Ayrıca, SGK ölümlü iş kazası nedeniyle işçinin
mirasçılarına bağladığı geliri de işverenden kusuru
oranında geri alıyor. Bu durum çoğunlukla küçük ve orta
büyüklükte bir işletmenin kapısına kilit vurduruyor ya
da çok ciddi ekonomik bir yük yaratıyor.
- İş kazalarının sonucunda işveren sadece maddi olarak
mı cezalandırılıyor?
Hayır. İşveren işçinin ailesine tazminat ödemenin yanı
sıra Ceza Hukuku bakımından da sorumlu tutuluyor.
İşveren ya da işveren vekilinin işçi sağlığı ve iş
güvenliği ile ilgili gerekli tedbirleri almaması
nedeniyle meydana gelen ölümlü iş kazalarında işveren 2
yıldan 5 yıla kadar hapis cezası ile yargılanıyor. Ceza
Mahkemesince yapılan yargılamada işveren kusurlu
bulunursa ceza alıyor.
- İşverenin kusuru nasıl saptanıyor? Bize bir örnekle
açıklayabilir misiniz?
İşverenin kusuru Mahkemenin görevlendirdiği bilirkişiler
vasıtasıyla tespit edilmekte. Konusunda uzman bilirkişi,
iş kazasının meydana geldiği yere giderek gerekli keşif
ve incelemelerini yapar, kazaya tanıklık yapan varsa
onları dinler ve raporunu hazırlayarak Mahkemeye sunar.
Bilirkişi raporunda, bu iş kazasının meydana gelmesinde
işverenin ve işçinin kusuru ayrı ayrı tespit edilir.
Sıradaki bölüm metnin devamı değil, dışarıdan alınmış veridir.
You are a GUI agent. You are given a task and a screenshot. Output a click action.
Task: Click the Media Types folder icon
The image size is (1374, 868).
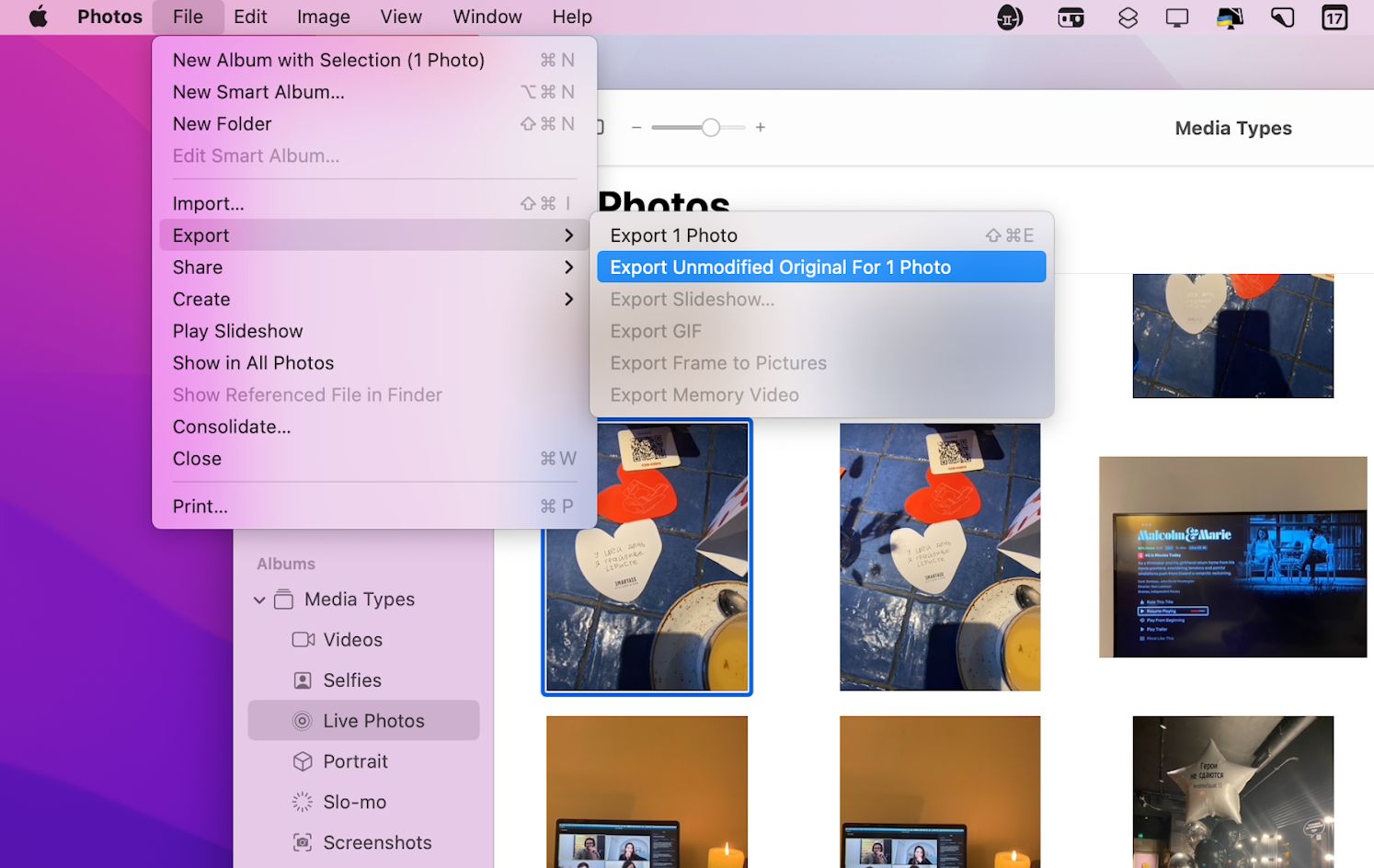pyautogui.click(x=283, y=599)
Mahkemeler, bu bilirkişi raporu doğrultusunda karar
verirler.
Örneğin, bir tekstil atölyesinde kesim makinasının
koruyucu parçası işverence üretimi arttırmak için iptal
ediliyor. İşçi kumaşı kesime verdiği sırada koruyucusu
olmayan kesiciye elini kaptırıyor ve yaralanmasına sebep
oluyor. Bu durumda işveren ağır kusurlu sayılıyor. Çünkü
iş kazasını önleyecek olan koruyucu malzemeyi iptal
etmiş ve bu iş kazasının meydana gelmesinde ağır kusuru
var. İşçi ise çalışırken gerekli dikkati ve özeni
göstermeği için tali kusurlu sayılıyor. Bu tip bir iş
kazalarında genellikle işverene yüzde seksen civarında
bir kusur veriliyor. İşçiye ise, gerekli dikkat ve özeni
göstermediği için yüzde yirmi civarında bir kusur oranı
veriliyor. Elbette her iş kazası kendi özgül
koşullarında bilirkişilerce ve Mahkemece
değerlendiriliyor.
- İşveren iş kazası sonucunda ağır tazminat bedelleri
ödememek için ne tür önlemler almalıdır?
İşverenin böyle ağır bir tabloyla karşılaşmaması için
işyerinde İş ve Sosyal Güvenlik Hukuku'nun emrettiği tüm
tedbirleri alması ve denetim ve gözetim yükümlülüğünü
layıkıyla yerine getirmesi gerekmektedir.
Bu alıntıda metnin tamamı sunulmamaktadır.